In the wrong hands, an album of string quartets can be a staid affair. Luckily, the Sirius Quartet has the right hands – eight of them for that matter. Like so many modern classical composers and performers, Sirius is informed and influenced by a wide array of styles – rock, jazz, and middle-eastern, among many others. This is apparently from the first moments of the self-titled opening track, an urgent piece with a decidedly non-classical structure that resembles what one might expect from an ensemble that has collaborated with Elliott Sharp and Doctor Nerve.
This is not to say there is no elements of the romantic period sneaking their way in – just that Paths Become Lines is not entrenched in this era. For instance, the fourth track, Spidey Falls, features grinding violins over a rapid tempo, and includes a break with polyrhythmic percussion.

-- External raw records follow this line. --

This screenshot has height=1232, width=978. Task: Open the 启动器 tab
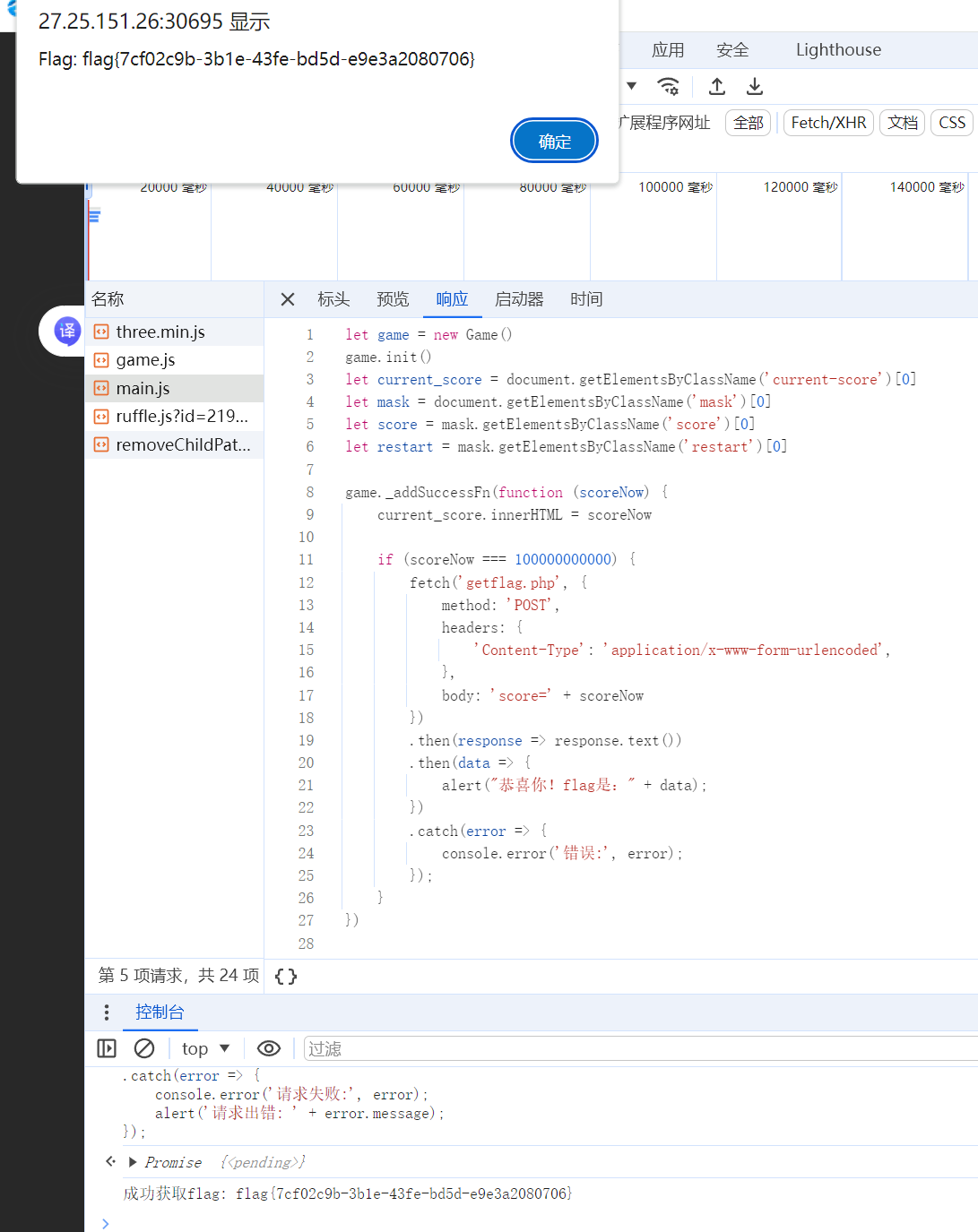[519, 299]
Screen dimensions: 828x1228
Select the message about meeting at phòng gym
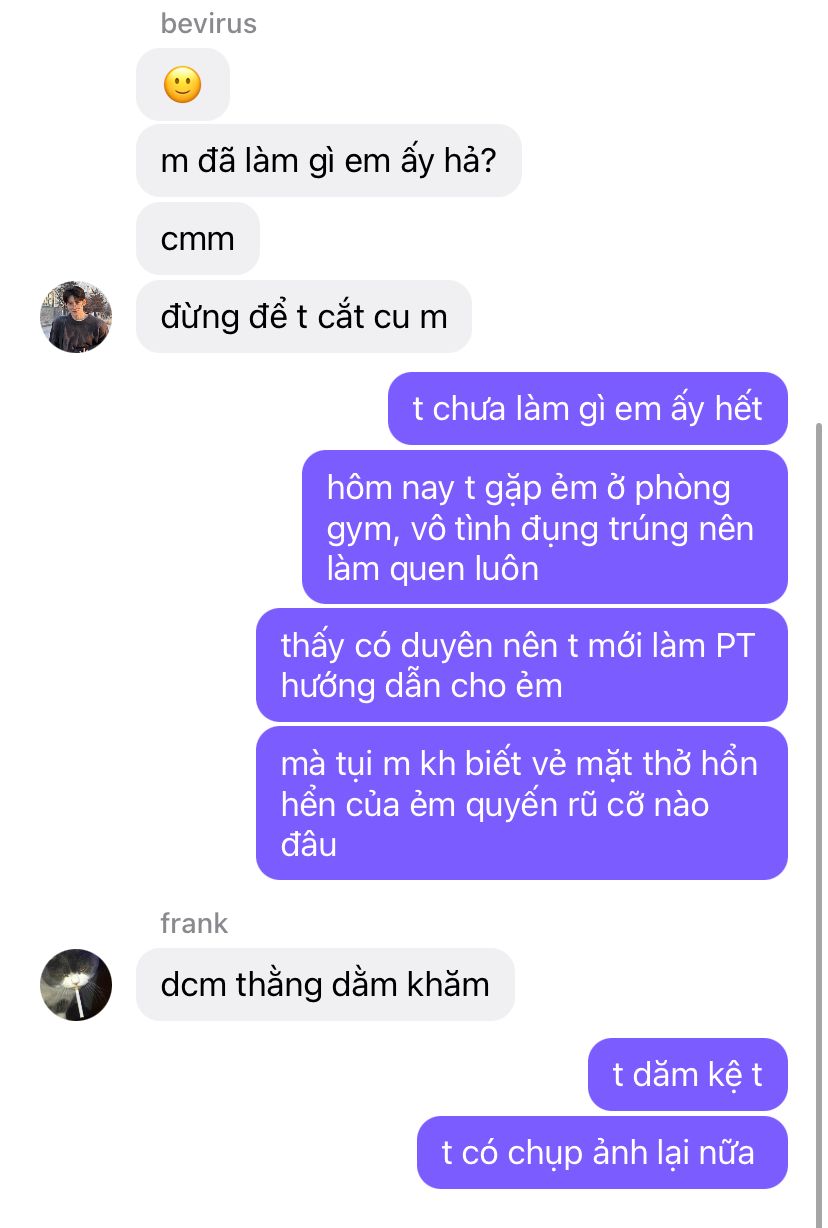point(545,527)
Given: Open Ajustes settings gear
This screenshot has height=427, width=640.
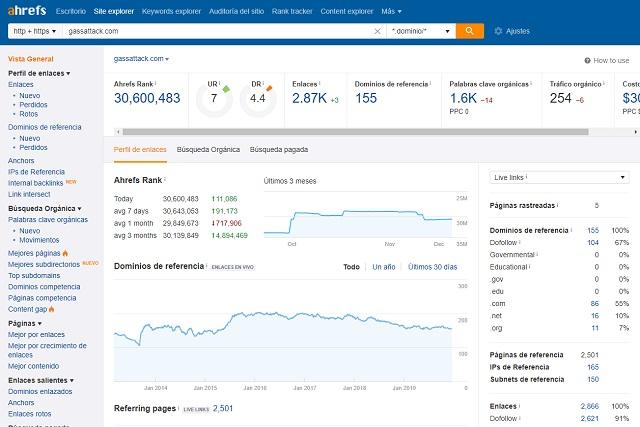Looking at the screenshot, I should [x=499, y=31].
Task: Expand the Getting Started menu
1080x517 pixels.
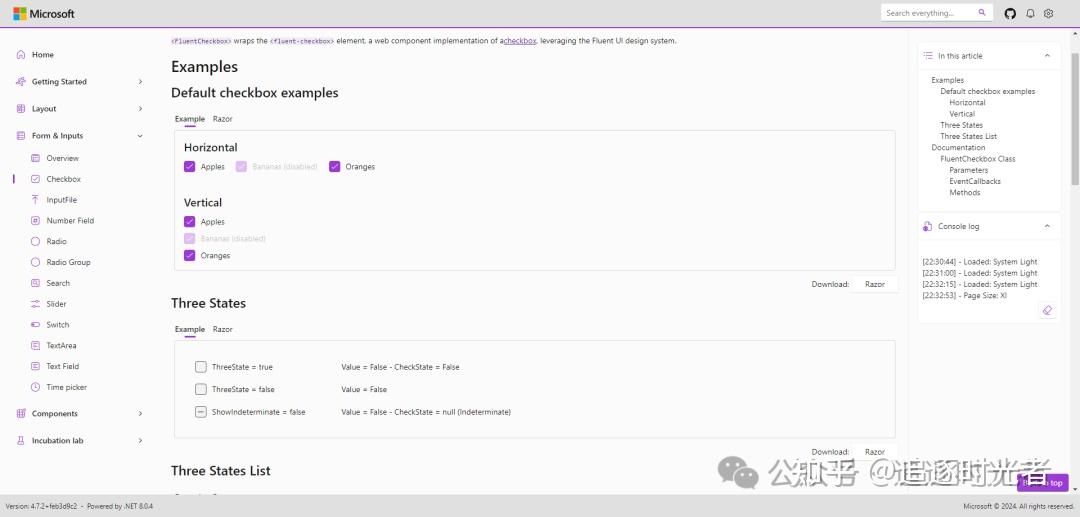Action: coord(139,82)
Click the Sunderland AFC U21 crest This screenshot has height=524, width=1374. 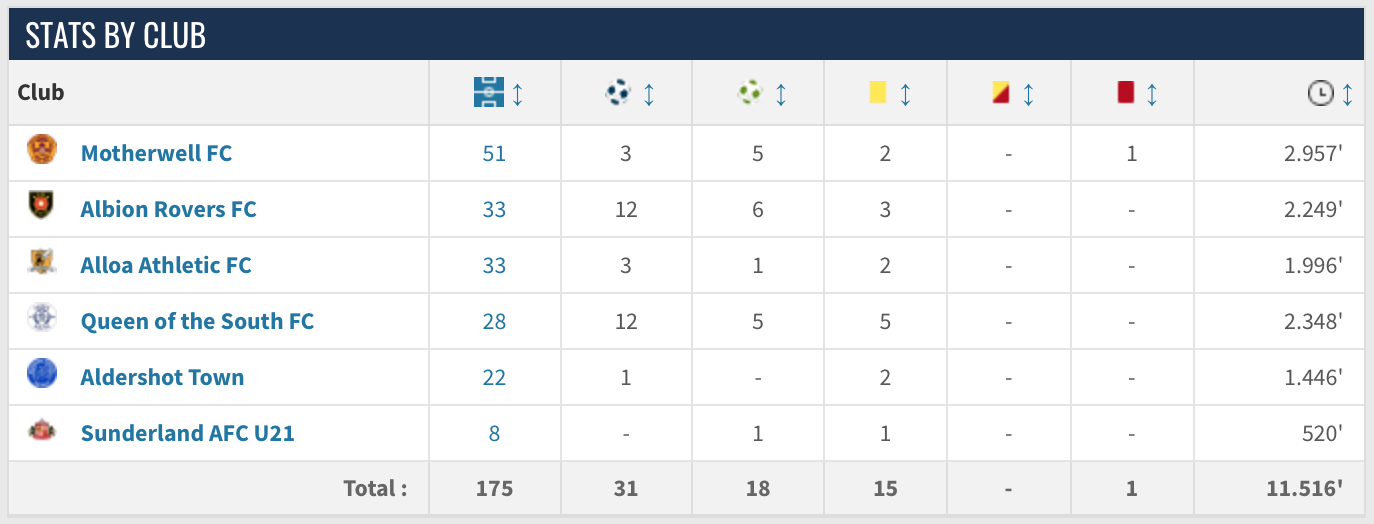(41, 431)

The middle portion of the recording is a traditionally-structured, four-movement string quartet (String Quartet No. 4). The first movement slowly builds up tension, then releases it with dissonant chords. Slowing things down as expected, the second movement is more atmospheric and sparse. The third movement includes elegant contrapunctal lines, while the fourth features up-tempo complexities and wonderfully disjointed cadences.
Perhaps because it covers so much ground, Paths Become Lines seems all over the map at times, combining the familiar and novel. Nonetheless, this is merely an observation and the eclecticism therein does not detract. This is a strong offering from a new-music outfit that not only promises, but delivers.